* Task material *
-- Opening Marker --

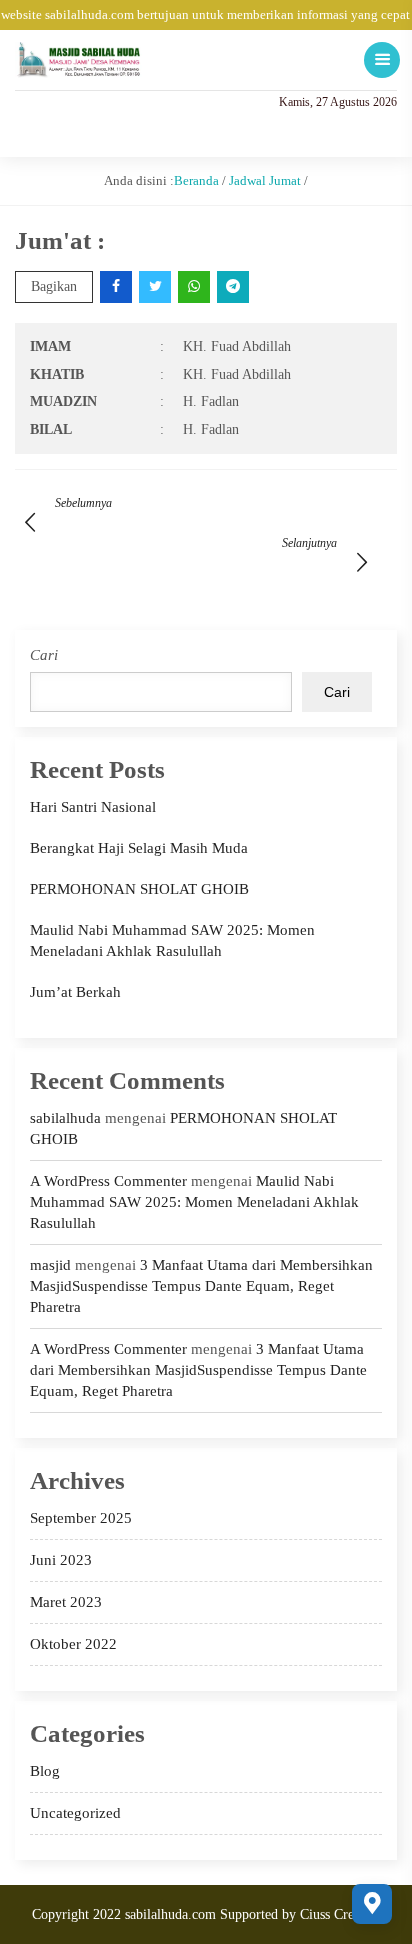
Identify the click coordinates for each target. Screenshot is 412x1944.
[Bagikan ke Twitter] (156, 286)
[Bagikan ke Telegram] (234, 286)
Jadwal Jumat (265, 180)
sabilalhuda (65, 1118)
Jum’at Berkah (75, 992)
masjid (50, 1265)
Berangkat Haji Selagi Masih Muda (139, 848)
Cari (44, 655)
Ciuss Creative (340, 1914)
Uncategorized (75, 1813)
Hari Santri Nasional (93, 807)
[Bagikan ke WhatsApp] (195, 286)
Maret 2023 (66, 1602)
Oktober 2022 (73, 1644)
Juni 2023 (61, 1560)
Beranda (196, 180)
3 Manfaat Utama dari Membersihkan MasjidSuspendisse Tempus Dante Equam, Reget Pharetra (201, 1286)
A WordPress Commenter (108, 1181)
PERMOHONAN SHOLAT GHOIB (139, 889)
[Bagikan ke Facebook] (117, 286)
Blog (45, 1771)
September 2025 (81, 1518)
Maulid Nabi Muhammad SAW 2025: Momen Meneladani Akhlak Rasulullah (194, 1202)
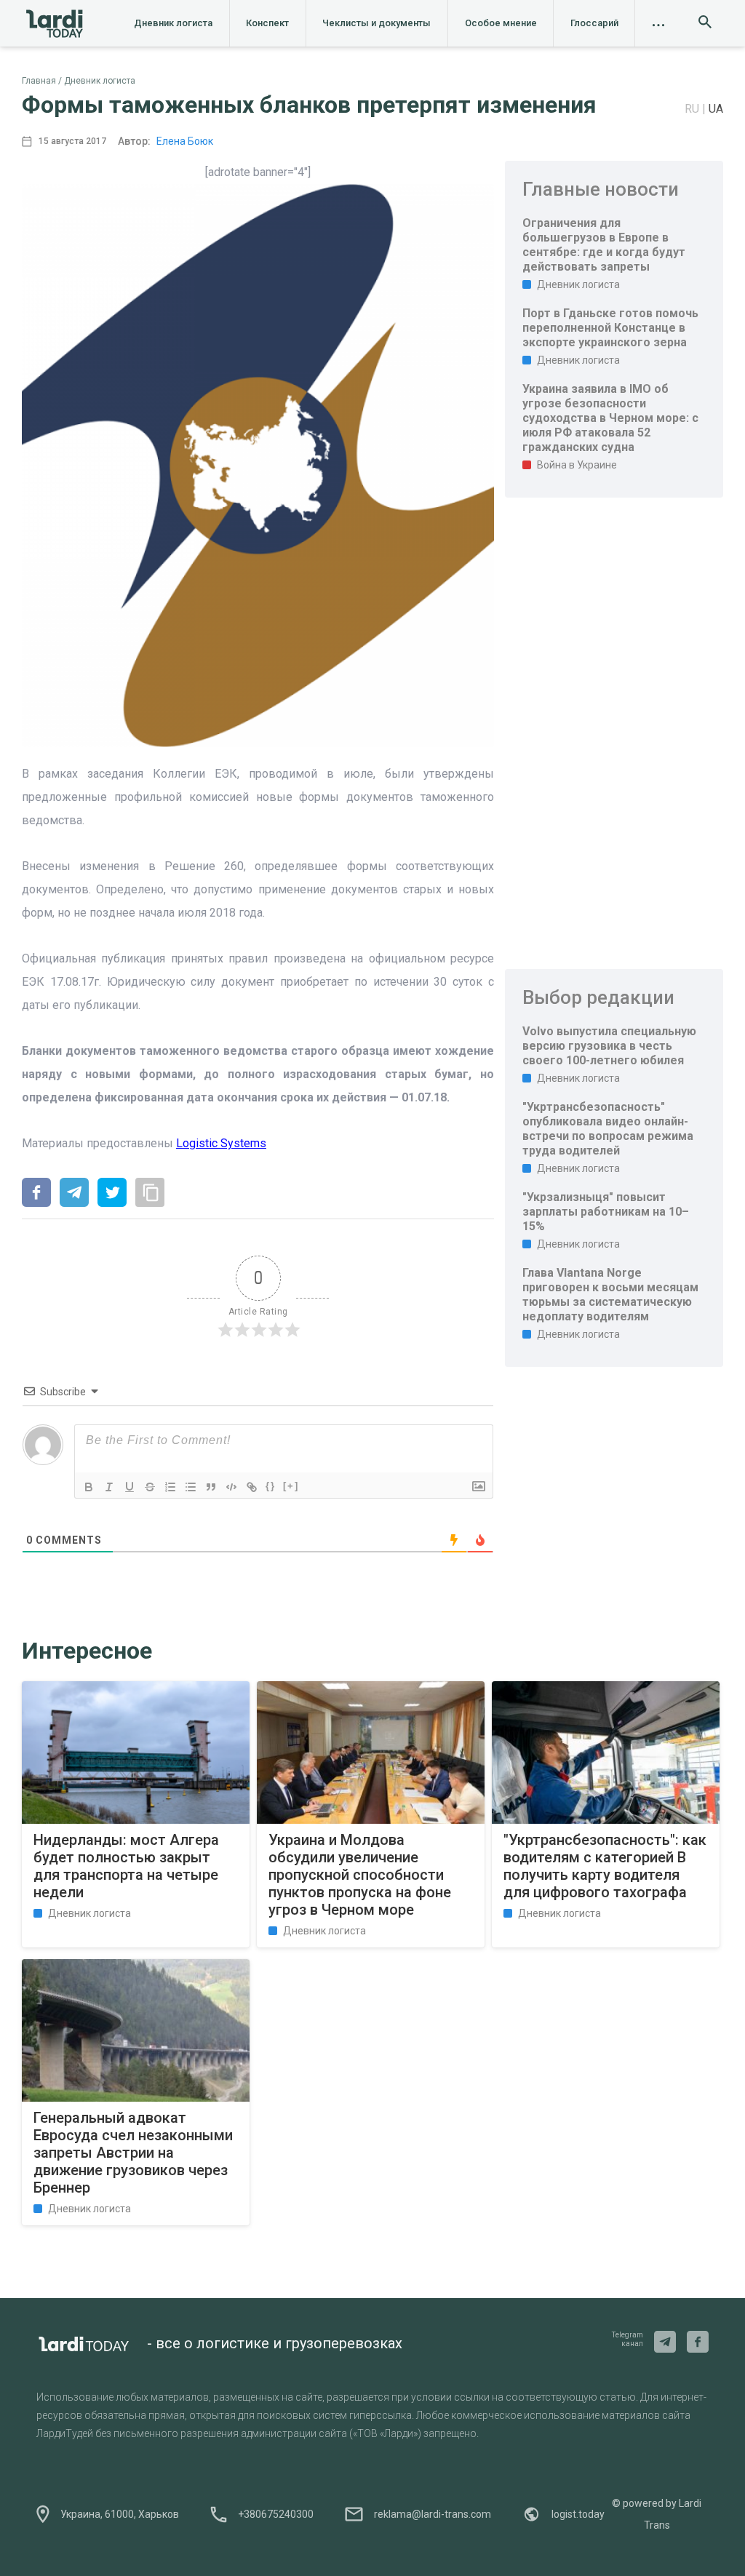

-- Closing Marker --

* Work instruction *
Repeat the records verbatim, excluding pictures.

* Answer *
Identify the click coordinates for each target. Screenshot is 412x1944.
[Bagikan ke Twitter] (156, 286)
[Bagikan ke Telegram] (234, 286)
Jadwal Jumat (265, 180)
sabilalhuda (65, 1118)
Jum’at Berkah (75, 992)
masjid (50, 1265)
Berangkat Haji Selagi Masih Muda (139, 848)
Cari (44, 655)
Ciuss Creative (340, 1914)
Uncategorized (75, 1813)
Hari Santri Nasional (93, 807)
[Bagikan ke WhatsApp] (195, 286)
Maret 2023 (66, 1602)
Oktober 2022 (73, 1644)
Juni 2023 (61, 1560)
Beranda (196, 180)
3 Manfaat Utama dari Membersihkan MasjidSuspendisse Tempus Dante Equam, Reget Pharetra (201, 1286)
A WordPress Commenter (108, 1181)
PERMOHONAN SHOLAT GHOIB (139, 889)
[Bagikan ke Facebook] (117, 286)
Blog (45, 1771)
September 2025 (81, 1518)
Maulid Nabi Muhammad SAW 2025: Momen Meneladani Akhlak Rasulullah (194, 1202)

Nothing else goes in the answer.